Some Girls is a British sitcom written by Bernadette Davis that aired on BBC Three. The show stars Adelayo Adedayo, Mandeep Dhillon, Alice Felgate, Natasha Jonas, Dolly Wells, Colin Salmon, Jassa Ahluwalia and Franz Drameh. It debuted on 6 November 2012 and the first series ran for six episodes.

BBC Three announced at the end of the first series that the show would return for a second series. On 18 September 2013, they confirmed that each episode of the second series will premiere on BBC iPlayer a week before being broadcast on BBC Three. The first episode became available on iPlayer on 23 September and was broadcast on BBC Three on 30 September, with the rest of the series following that trend.
BBC Three announced in March 2014 that the show had been recommissioned for a third and final series, which aired in November and December 2014.

Synopsis

Some Girls focuses on four 16-year-old schoolgirls – their lives, loves, and mundane teenager preoccupations, including: school, boyfriends, careers and sex. They live within the same housing estate in South London, and attend the same local school, where they all play for the demoralised football team.

The chief protagonist, Viva Bennett (Adedayo), aims to "stay motivated" with her A levels, in an ambition to become a psychologist – meanwhile, she psycho-analyzes her friends. Viva lives with firefighter father Rob (Salmon), her sex-obsessed younger brother, Jamie (Nathan Bryon), and her stepmother – Anna Hitchcock (Wells), a New Zealander who is an unsympathetic PE teacher and football coach, at the girls' school – whom they call "Bitchcock".

Viva and her close friends' conversation spans history homework to their life goals.

The story (filmed over 3 years) covers the final school year of the four protagonists. The first series is set at the beginning of the new school year, when Anna reveals that she is pregnant. The second series is set a few months later, ending with the birth of the baby, and the final series is set in the summer term, concluding with the "prom" dance after which the girls all leave school.

Cast

Regular
 Adelayo Adedayo as Viva Bennett, a smart and pragmatic girl with aspirations to attend university and become a psychologist.
 Alice Felgate as Amber Dean, a pretty, dim-witted girl who has an on-and-off relationship with her boyfriend, Brandon.

> _AIM 1_
In the Some Girls sitcom passage, reproduce word for word everything from "The story (filmed" up to and including "become a psychologist.".
> _AIM 2_
Pick up the Some Girls sitcom passage after its final line and write what comes next.

> _RECORDED DATA_
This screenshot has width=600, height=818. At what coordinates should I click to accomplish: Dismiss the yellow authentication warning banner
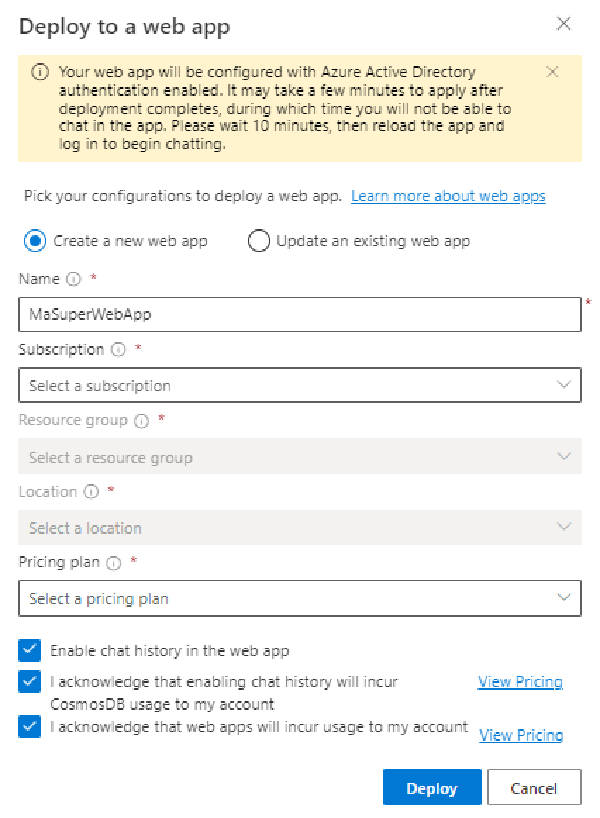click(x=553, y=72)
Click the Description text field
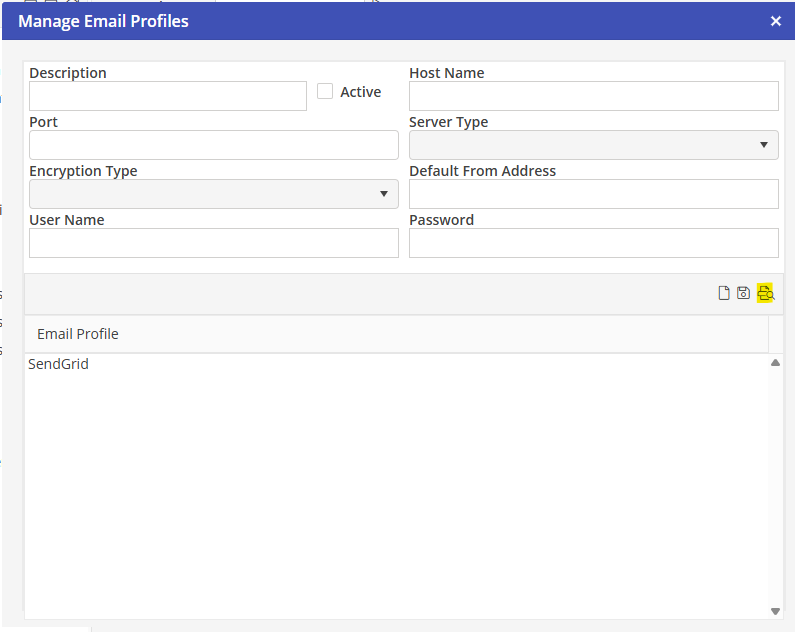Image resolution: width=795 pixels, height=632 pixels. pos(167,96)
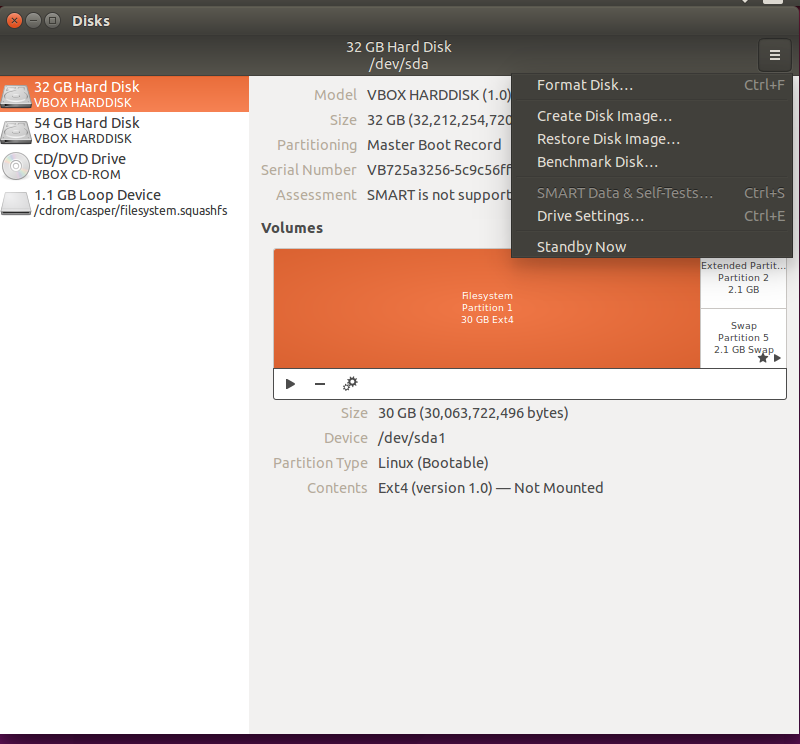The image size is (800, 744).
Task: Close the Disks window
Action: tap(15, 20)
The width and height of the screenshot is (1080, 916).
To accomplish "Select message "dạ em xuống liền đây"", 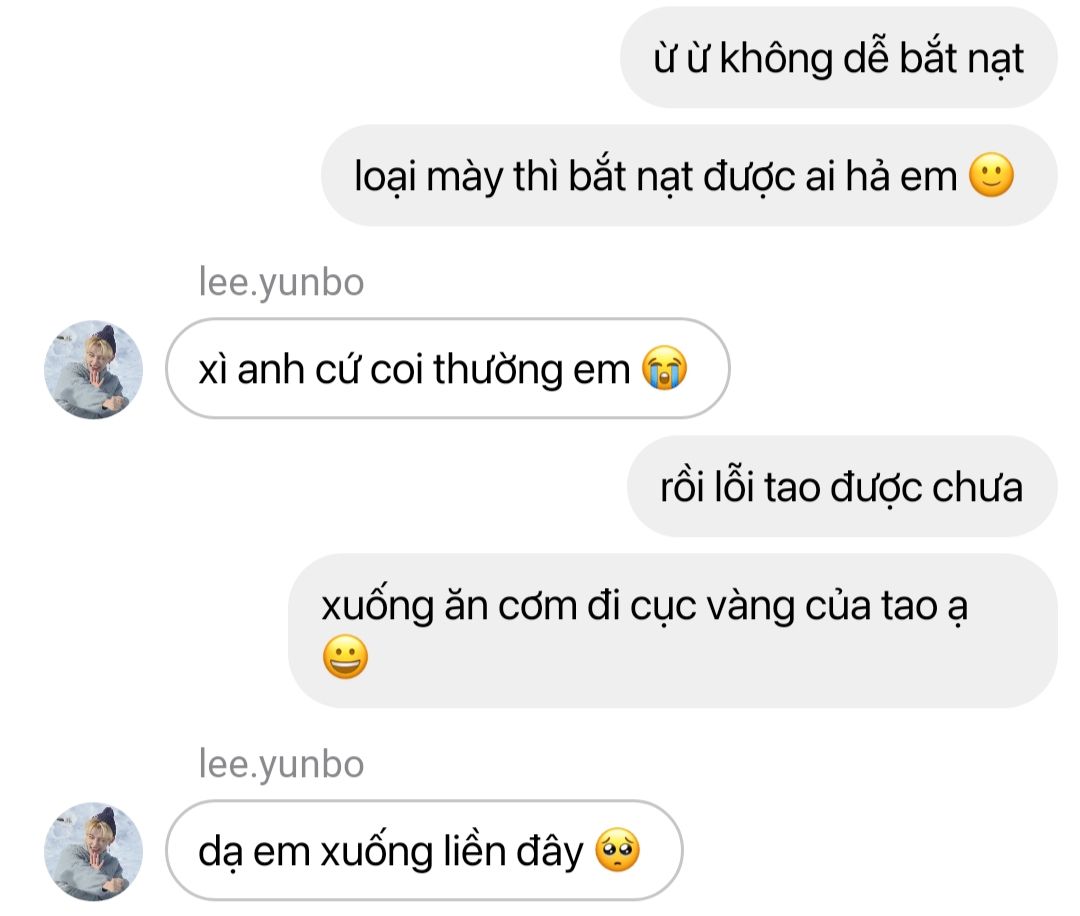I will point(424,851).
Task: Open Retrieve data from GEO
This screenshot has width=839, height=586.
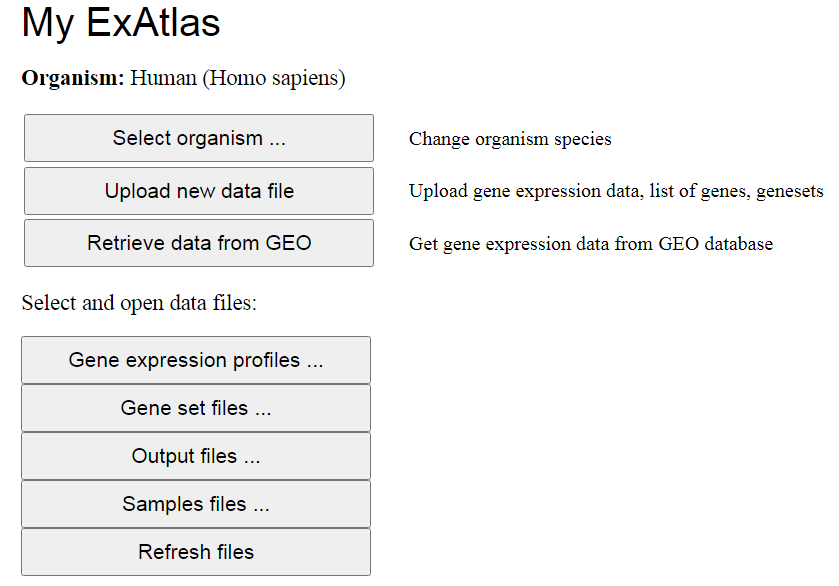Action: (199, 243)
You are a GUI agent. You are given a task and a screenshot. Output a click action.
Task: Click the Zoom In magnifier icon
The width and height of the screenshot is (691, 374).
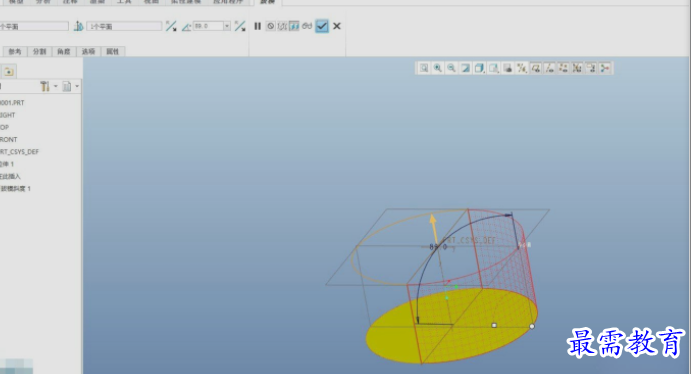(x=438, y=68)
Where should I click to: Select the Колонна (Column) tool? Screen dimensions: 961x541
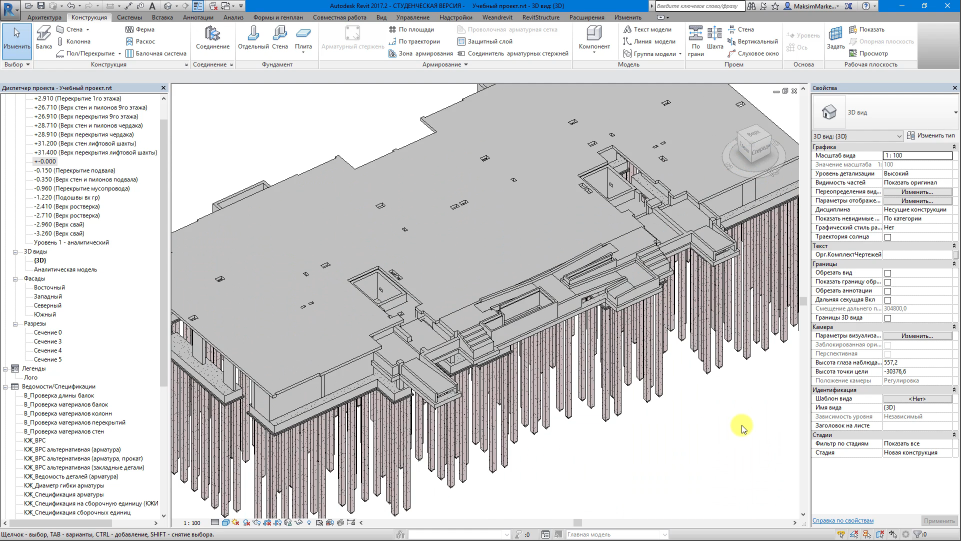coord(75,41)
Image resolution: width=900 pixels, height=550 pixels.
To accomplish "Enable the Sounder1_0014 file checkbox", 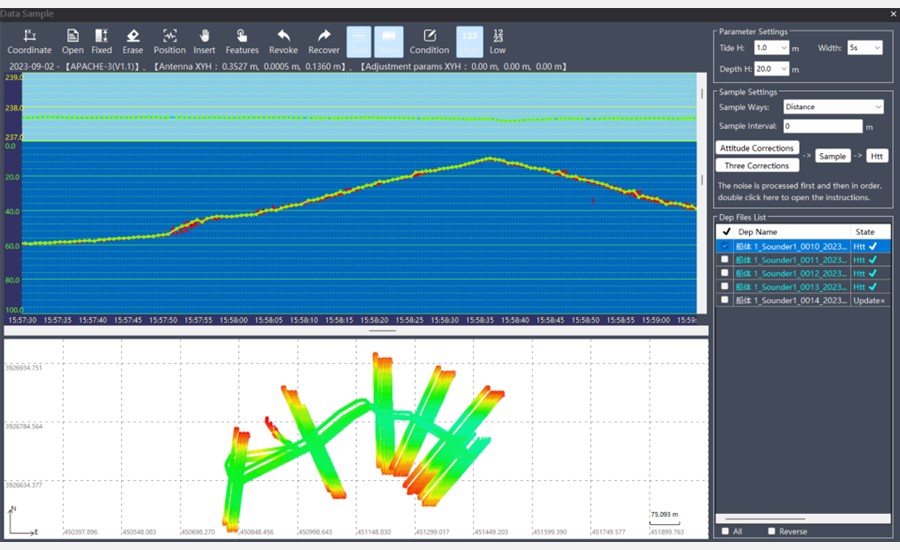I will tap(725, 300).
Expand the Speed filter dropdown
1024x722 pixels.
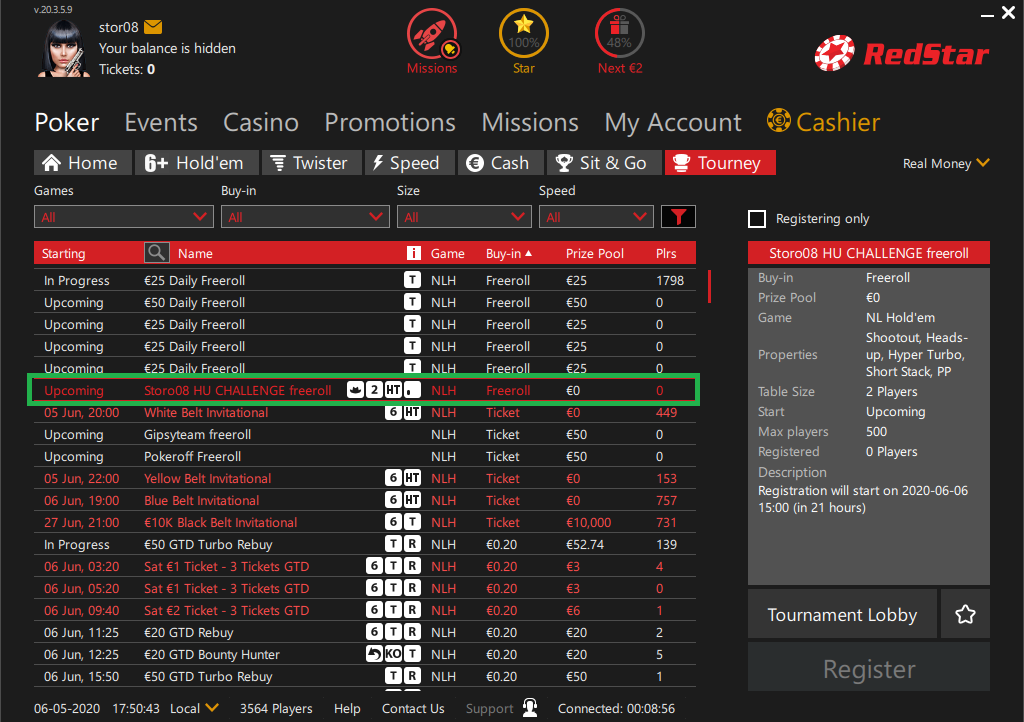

> _WRITTEN REPLY 1_
The story (filmed over 3 years) covers the final school year of the four protagonists. The first series is set at the beginning of the new school year, when Anna reveals that she is pregnant. The second series is set a few months later, ending with the birth of the baby, and the final series is set in the summer term, concluding with the "prom" dance after which the girls all leave school.

Cast

Regular
 Adelayo Adedayo as Viva Bennett, a smart and pragmatic girl with aspirations to attend university and become a psychologist.

> _WRITTEN REPLY 2_
 Natasha Jonas as Holli Vavasour, a tomboy with anger problems who comes from a large family of siblings.
 Mandeep Dhillon as Saz Kaur, a sarcastic and cynical maths enthusiast from a strict Sikh family who is desperate for boys to like her.
 Dolly Wells as Anna "Bitchcock" Hitchcock, Viva's New Zealander stepmother and the girls' football coach, who Viva loathes. She later gives birth to Viva's half-sister, Jellybean.
 Colin Salmon as Rob Bennett, Viva's father and Anna's partner, who is a fireman.
 Jassa Ahluwalia as Rocky, Viva's boyfriend and later fiancé.

Recurring
 Nathan Bryon as Jamie Bennett, Viva's brother and Rob's son.
 Sarah Hoare as Mel, Viva's friend who has a baby named 'Baldy'.
 Franz Drameh as Brandon Taylor, Amber's on-and-off boyfriend. He lives with his domineering mother, Martine.
 Nick Holder, later Geoffrey McGivern, as Mr Jefferies, the girls' headmaster at Greenshoots Academy.
 Justine Cain as Charlie, the leader of 'The Pretties' cheerleader clique at Greenshoots Academy and Viva, Holli, Amber and Saz's worst enemy.
 Jacob Scipio as Tyler Blaine, head boy of Greenshoots Academy who becomes Viva's boyfriend for a time.

Commentary and reaction
Some Girls has been described as: "...a comedy about the kind of girls more usually seen in worrying documentaries about inner city teens." Bernadette Davis has said: "As far as I know, there aren't any other comedies about girls of this age. Inbetweeners has shown what a rich area for comedy this age group is - but girls are very different and I thought they should have their own show."

The Daily Mirror made the first episode of Some Girls "Tuesday's must-see TV" and described the show as "Energetic, irreverent and real". The Stage online said: "the relationship between the quartet of friends is well observed and firmly rooted in recognisable, realistic emotions". Comedian Jimmy Mulville, Managing Director of Hat Trick Productions, says: "This second series of Some Girls confirms Bernadette Davis as one of the funniest writers working today. We're lucky to have her."

Episode list

Series 1 (2012)

Series 2 (2013)

Series 3 (2014)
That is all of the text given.